Она притягивает меня за шею к себе, как бы просит поцеловать ее, и слегка поводит бедрами, прижимаясь к моему члену, который становится тверже с каждой минутой. Я в ответ льну к ней и, проведя рукой по ее хрупкому телу, цепляю пальцем край ее трусиков и слегка тяну их вниз.
— Азия… я… — Я замираю. Мне, кажется, в первый раз в жизни трудно найти слова, чтобы объяснить, как сильно я хочу ее.
— Да. Я хочу тебя, — заканчивает она вместо меня начатую фразу. Опустив одну руку к бедру, она сама с другой стороны тянет вниз свои трусики, и мы вместе стаскиваем их. Наши тела сливаются в одно целое, как только клочок красной шелковой ткани оказывается на полу. Я прижимаюсь головкой члена к ее теплым складочкам и жадно целую в губы.
— Ты уверена? — шепчу я между поцелуями. — Я хочу, чтобы ты была уверена.
Она берет мой член в руку и начинает сама ласкать им свою влажную киску. Я больше не могу сдерживаться, поэтому переплетаю свои пальцы с ее, завожу обе ее руки ей за голову, и медленно вхожу в нее. Она тихонько стонет, я снова накрываю ее губы поцелуем и проникаю чуть глубже. Азия трепещет и вздрагивает, пока я продолжаю как можно медленнее и осторожнее входить в нее, в ужасе осознавая, что даже сейчас мои действия причиняют ей дискомфорт.

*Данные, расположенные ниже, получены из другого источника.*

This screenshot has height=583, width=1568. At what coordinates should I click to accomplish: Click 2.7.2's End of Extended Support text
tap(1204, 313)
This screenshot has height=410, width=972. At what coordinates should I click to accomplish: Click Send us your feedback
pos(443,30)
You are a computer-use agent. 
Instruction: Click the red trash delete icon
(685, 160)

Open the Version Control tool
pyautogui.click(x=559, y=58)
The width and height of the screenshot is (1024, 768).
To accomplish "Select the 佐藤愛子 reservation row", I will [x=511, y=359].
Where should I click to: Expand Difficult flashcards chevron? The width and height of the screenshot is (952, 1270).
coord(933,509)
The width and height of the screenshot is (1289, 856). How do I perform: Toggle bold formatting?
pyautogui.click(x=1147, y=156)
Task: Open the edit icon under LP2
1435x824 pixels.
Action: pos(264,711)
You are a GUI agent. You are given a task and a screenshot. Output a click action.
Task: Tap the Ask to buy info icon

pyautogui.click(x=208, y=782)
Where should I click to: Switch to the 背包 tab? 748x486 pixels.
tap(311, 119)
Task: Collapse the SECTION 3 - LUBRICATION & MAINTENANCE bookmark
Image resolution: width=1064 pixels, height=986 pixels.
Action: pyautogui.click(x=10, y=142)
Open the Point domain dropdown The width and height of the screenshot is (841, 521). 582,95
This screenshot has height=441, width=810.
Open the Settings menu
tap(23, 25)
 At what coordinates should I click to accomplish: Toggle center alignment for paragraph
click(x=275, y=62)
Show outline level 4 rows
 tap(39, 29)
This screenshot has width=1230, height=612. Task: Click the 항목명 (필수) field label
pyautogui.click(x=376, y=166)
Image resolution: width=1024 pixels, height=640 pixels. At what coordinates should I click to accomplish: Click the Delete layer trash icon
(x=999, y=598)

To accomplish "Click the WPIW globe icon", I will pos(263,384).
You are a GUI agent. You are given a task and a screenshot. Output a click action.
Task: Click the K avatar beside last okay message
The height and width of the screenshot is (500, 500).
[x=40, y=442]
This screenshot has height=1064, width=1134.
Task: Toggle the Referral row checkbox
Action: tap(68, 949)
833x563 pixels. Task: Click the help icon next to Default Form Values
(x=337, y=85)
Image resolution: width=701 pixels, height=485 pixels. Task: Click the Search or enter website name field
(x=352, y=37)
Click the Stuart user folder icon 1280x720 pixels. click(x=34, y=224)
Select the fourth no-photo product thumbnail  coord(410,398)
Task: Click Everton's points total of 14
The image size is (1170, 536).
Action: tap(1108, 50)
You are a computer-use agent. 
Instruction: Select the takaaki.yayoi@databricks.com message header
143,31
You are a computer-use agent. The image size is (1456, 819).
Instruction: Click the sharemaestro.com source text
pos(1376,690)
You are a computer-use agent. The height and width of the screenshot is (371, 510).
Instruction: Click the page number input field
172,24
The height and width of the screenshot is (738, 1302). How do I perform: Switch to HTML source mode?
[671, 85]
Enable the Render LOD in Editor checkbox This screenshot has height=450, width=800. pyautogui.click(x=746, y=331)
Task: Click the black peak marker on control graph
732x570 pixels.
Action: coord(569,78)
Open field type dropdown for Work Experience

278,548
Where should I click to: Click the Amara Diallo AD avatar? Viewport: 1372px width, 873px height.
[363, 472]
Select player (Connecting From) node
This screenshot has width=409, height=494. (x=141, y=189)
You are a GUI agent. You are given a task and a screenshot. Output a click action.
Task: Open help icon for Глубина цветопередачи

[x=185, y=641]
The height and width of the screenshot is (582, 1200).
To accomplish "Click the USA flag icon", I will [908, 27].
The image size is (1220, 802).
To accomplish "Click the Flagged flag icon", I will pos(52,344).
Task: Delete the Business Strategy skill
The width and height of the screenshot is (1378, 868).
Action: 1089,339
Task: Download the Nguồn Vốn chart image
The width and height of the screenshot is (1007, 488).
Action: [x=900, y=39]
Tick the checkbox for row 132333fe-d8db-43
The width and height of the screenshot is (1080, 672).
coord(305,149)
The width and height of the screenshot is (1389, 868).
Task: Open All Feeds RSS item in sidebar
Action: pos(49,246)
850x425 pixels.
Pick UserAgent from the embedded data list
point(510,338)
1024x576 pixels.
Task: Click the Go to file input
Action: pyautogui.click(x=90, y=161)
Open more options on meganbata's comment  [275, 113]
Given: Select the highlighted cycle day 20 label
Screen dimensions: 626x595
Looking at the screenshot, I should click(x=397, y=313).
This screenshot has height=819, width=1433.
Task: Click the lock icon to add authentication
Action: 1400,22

Боже, неужели нет ничего в этой жизни, что бы я мог сделать, не причинив ей боль физически или эмоционально?
Я продолжаю ритмично двигаться, прижавшись губами к ее щеке и слушая ее неравномерное дыхание и стоны, то ли от удовольствия, то ли от боли. Мы уже не целуемся, но губами все равно прижимаемся друг к другу. Я много раз фантазировал о том, как буду заниматься с ней сексом. Представлял, как сначала доведу ее до исступления ртом и пальцами, а потом буду трахать во всех возможных и невозможных позах на каждой более-менее подходящей горизонтальной поверхности в доме до изнеможения, а потом буду трахать еще немного.
Но это… Происходящее между нами сейчас вообще не про секс, это скорее про то, как двое находят все возможные точки единения и становятся одним целым. Это похоже на своего рода перемирие. Мы, словно наконец сдавшись и наплевав на предосторожности, подбрасываем в воздух свои хрупкие сердца, отчаянно надеясь, что другой не оплошает, не пропустит бросок, и нам не придется собирать разлетевшиеся в стороны миллионы осколков.